Sedangkan, yang menjadi urusan bersama antara pemerintah pusat, provinsi dan kabupaten/kota (concurrent), terdiri dari urusan wajib (obligatory) dan urusan pilihan (optional).
Urusan wajib berkaitan dengan pemberian pelayanan dasar, seperti pendidikan dasar, kesehatan, pemenuhan kebutuhan hidup minimal, dan prasarana lingkungan dasar. Sementara urusan pilihan terkait dengan potensi unggulan dan kekhasan daerah.
Dikatakan Yeyet, pembagian urusan pemerintahan tersebut, maka esensi dari otonomi daerah adalah memberikan pelayanan kepada masyarakat, yaitu pelayanan dasar (kebutuhan pokok) dan pelayanan pengembangan sektor unggulan.
Bertitik tolak dari hal itu, maka diperlukan suatu Standar Pelayanan Minimal (SPM) dalam memberikan pelayanan dasar dan pelayanan pengembangan sektor unggulan.
Konsep pelayanan publik dalam kerangka sistem pemerintahan daerah, didasarkan atas hubungan timbal balik saling menguntungkan. Tidak hanya mengakomodasi kepentingan pemerintah daerah, namun juga mengedepankan kepentingan publik.
“Hal yang harus kita jaga adalah, bagaimana agar pelayanan publik dilakukan secara adil dan non diskriminatif. Memang dalam pratik masih sering dijumpai adanya ketimpangan. Jadi, pelayanan publik yang dilakukan masih bersifat pilih kasih,” jelas Yeyet.
Karena, pelayanan publik yang baik dilakukan dalam hubungan yang setara (equel), antara pemerintah dan masyarakat yang dilayani. Pola pikir ini mengarahkan konsep pelayanan publik kepada pemberdayaan masyarakat di semua lini kehidupan.
Namun, realita di lapangan birokrasi daerah, konsep publik service adalah konsep yang bersifat counter-productive.
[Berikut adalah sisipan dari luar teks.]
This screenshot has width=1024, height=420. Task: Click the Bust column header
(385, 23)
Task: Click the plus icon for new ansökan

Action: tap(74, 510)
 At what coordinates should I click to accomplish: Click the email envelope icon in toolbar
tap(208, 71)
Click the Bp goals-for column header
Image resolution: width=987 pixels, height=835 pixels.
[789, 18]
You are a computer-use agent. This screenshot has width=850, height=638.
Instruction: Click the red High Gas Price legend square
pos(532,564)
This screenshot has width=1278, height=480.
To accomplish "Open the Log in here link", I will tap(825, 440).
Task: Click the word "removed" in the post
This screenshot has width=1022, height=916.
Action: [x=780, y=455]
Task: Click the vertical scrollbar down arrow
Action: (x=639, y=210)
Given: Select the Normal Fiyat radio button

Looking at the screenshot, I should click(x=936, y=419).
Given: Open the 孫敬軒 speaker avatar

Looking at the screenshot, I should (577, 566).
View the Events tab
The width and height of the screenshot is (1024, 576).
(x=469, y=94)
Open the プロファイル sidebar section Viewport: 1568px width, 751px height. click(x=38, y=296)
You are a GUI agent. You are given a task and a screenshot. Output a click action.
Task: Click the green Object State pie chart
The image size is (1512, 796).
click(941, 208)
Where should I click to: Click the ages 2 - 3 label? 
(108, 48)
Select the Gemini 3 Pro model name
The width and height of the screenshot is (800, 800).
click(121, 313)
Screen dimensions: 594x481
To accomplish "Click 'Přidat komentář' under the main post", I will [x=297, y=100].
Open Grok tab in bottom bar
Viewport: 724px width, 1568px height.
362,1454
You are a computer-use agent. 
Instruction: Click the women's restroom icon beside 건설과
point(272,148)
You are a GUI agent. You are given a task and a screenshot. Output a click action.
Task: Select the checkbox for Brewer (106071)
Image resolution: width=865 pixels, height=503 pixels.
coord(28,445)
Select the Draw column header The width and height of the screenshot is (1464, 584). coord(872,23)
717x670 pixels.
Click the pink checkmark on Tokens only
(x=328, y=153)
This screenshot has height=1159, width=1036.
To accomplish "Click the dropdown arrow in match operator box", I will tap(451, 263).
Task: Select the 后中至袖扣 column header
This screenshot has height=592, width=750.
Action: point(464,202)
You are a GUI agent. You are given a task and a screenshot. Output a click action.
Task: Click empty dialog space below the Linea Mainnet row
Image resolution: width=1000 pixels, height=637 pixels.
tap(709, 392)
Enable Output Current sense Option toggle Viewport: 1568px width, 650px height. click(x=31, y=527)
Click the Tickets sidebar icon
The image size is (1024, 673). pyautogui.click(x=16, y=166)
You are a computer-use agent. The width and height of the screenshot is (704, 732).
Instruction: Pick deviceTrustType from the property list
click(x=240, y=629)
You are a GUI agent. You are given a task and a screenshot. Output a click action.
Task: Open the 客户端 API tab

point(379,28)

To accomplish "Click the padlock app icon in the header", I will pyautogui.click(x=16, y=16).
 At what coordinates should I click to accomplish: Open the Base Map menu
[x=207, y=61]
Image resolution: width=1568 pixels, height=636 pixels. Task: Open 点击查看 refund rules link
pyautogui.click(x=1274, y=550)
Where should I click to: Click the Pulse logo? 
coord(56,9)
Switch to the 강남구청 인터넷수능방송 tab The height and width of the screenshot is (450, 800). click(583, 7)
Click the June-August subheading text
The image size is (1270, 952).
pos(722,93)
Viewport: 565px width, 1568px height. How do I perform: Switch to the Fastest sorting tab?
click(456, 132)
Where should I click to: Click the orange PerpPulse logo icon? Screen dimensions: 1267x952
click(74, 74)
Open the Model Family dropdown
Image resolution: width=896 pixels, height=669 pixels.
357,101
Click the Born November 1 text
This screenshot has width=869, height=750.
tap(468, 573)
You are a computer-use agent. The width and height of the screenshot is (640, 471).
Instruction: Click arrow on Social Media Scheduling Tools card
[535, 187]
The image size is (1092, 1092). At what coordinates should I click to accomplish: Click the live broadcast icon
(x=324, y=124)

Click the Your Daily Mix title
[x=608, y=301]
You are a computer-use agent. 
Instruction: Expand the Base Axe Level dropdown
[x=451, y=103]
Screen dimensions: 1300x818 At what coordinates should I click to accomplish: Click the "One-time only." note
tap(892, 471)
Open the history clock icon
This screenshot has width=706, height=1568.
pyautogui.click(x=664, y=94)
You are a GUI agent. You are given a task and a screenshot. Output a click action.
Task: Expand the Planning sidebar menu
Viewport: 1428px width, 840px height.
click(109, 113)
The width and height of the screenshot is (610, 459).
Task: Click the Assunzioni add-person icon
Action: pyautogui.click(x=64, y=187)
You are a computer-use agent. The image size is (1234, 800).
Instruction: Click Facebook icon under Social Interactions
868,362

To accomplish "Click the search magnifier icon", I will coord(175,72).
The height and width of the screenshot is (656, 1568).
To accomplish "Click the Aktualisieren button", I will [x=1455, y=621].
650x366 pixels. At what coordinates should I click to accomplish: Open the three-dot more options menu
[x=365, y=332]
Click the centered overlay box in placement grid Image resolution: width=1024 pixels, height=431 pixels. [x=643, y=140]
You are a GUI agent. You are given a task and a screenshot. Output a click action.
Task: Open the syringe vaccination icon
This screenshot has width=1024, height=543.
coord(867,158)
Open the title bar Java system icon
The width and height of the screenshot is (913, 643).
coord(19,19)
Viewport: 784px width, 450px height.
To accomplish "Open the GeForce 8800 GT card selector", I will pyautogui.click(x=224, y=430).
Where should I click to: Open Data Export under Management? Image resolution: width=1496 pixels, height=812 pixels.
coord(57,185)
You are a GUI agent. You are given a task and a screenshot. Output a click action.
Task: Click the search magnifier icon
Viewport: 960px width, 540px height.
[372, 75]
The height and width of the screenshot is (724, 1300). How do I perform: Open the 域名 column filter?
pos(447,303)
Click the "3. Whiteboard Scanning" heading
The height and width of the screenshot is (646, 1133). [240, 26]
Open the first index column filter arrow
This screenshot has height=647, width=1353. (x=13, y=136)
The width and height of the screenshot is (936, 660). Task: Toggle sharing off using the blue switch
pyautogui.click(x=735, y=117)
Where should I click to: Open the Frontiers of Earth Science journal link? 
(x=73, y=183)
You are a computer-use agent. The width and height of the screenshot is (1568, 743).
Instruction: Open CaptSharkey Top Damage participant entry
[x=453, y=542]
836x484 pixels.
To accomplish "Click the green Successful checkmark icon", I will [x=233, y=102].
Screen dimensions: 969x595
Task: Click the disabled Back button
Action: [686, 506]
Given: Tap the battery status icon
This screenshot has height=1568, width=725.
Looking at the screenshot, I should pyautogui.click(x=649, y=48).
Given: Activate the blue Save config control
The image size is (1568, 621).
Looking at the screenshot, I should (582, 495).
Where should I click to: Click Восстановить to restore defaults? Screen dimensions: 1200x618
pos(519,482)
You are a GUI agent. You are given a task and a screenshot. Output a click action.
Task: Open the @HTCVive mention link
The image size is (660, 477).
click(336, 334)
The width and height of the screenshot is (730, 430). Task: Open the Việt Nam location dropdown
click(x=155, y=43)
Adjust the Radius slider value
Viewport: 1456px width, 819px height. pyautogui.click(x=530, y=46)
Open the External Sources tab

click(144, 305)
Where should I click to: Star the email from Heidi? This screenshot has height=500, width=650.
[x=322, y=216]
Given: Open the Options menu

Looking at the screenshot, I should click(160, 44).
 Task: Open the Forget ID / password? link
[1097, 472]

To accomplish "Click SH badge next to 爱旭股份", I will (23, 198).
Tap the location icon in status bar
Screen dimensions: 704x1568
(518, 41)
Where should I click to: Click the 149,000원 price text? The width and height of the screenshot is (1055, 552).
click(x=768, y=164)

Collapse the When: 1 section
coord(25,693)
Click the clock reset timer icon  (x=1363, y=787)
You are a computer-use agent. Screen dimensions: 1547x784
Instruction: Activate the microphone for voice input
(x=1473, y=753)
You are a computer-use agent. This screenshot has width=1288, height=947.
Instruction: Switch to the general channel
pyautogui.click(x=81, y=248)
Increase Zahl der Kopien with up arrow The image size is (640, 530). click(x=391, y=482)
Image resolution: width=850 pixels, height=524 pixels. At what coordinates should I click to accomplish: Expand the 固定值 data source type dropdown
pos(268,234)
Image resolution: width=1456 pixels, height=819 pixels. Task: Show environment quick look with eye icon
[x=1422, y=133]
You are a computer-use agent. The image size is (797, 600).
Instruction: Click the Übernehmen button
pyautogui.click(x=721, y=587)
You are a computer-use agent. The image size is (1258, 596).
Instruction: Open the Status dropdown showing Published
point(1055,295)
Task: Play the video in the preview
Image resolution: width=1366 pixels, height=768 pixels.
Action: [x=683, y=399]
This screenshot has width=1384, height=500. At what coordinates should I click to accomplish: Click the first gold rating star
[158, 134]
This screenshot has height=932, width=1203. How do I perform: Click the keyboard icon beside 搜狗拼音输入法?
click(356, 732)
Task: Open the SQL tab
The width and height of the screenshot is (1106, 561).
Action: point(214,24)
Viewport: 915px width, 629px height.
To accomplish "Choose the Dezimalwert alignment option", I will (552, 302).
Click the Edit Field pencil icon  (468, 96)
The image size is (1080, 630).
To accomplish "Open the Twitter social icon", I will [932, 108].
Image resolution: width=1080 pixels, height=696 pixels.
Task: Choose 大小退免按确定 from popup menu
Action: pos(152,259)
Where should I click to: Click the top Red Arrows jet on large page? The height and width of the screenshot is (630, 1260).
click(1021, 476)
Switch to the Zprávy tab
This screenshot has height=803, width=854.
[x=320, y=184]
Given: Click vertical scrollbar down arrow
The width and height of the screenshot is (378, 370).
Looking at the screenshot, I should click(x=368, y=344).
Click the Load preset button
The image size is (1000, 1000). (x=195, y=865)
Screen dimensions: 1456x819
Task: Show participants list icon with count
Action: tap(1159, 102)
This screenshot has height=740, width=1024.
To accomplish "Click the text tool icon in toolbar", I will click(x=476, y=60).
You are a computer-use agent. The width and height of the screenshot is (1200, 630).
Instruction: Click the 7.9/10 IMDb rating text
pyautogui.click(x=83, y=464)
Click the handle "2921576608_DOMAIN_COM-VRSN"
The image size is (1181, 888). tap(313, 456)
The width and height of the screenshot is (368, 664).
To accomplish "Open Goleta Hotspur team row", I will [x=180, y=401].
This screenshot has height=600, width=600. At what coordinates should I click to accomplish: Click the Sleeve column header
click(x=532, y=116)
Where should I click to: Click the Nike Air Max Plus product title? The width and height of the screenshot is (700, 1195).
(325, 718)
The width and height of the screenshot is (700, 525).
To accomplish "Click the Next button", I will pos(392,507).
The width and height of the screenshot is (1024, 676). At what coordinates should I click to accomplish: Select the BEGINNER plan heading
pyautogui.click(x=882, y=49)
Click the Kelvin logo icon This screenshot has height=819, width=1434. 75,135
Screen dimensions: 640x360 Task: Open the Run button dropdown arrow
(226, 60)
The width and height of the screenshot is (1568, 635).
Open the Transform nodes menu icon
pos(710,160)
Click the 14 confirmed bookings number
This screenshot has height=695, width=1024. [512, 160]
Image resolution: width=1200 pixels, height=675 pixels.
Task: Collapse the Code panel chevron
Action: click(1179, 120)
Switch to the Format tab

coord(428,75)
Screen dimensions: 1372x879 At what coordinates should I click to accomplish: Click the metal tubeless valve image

Artinya, secara sistematik birokrasi telah memiliki mekanisme tersendiri melayani publik, tetapi sistem pelayanan yang selalu dikedepankan tidak sepenuhnya memenuhi kebutuhan publik secara kolektif.
Untuk mengantisipasi hal itu, maka diperlukan pola baru pelayanan dengan suatu sistem monitoring, dan evaluasi pelayanan publik yang sebenar-benarnya. Apakah bentuk pelayanan publik yang dilakukan itu bermanfaat, dapat diteruskan, atau ditinjau lagi pelaksanaannya.
Kemudian, apakah publik service bersifat equal, setara dalam kedudukan pelayanan publik dengan publik yang dilayani.
Dan tahap selanjutnya, apakah tersedia SDM yang dapat diandalkan pada unit pelaksana birokrasi di daerah, untuk membentuk tim yang kapabel dalam melaksanakan proses pengamatan komprehensif di lapangan.
“Untuk menciptakan pelayanan tersebut, anggota DPRD harus berkiprah bersama eksekutif, yaitu dengan mengedepankan prinsip-prinsip etika pemerintahan, dan tata kelola pemerintahan yang baik,” kata Yeyet.
Lebih lanjut Yeyet mengatakan, langkah-langkah yang harus dilakukan adalah merubah cara pandang pribadi anggota DPRD. Dari seorang taylor policy (penjahit kebijakan), menjadi designer policy (perancang kebijakan).
Dengan fungsi legislasi, fungsi anggaran dan fungsi pengawasan, anggota DPRD dituntut harus mampu memetakan kebutuhan pelayanan dasar masyarakat, dan pelayanan lainnya yang memang dibutuhkan masyarakat.
Implementasi dari paradigma anggota DPRD sebagai perancang kebijakan adalah, mampu membuat Perda berorientasi pada peningkatan publik, memberikan persetujuan anggaran APBD yang mendorong pada peningkatan pelayanan publik secara konsisten.
“Selain itu, anggota DPRD juga harus tegas dan jujur mengawasai pelaksanaan pelayanan publik di daerahnya. Apakah sudah sesuai dengan ketentuan yang berlaku atau malah terjadi penyimpangan,” tandasnya.
Yeyet menambahakan, peran DPRD untuk mendorong peningkatan pelayanan publik tersebut, justru dimulai dari diri anggota DPRD itu sendiri, yaitu melalui metamorphosis dari penjahit kebijakan menjadi perancang kebijakan. (Eva)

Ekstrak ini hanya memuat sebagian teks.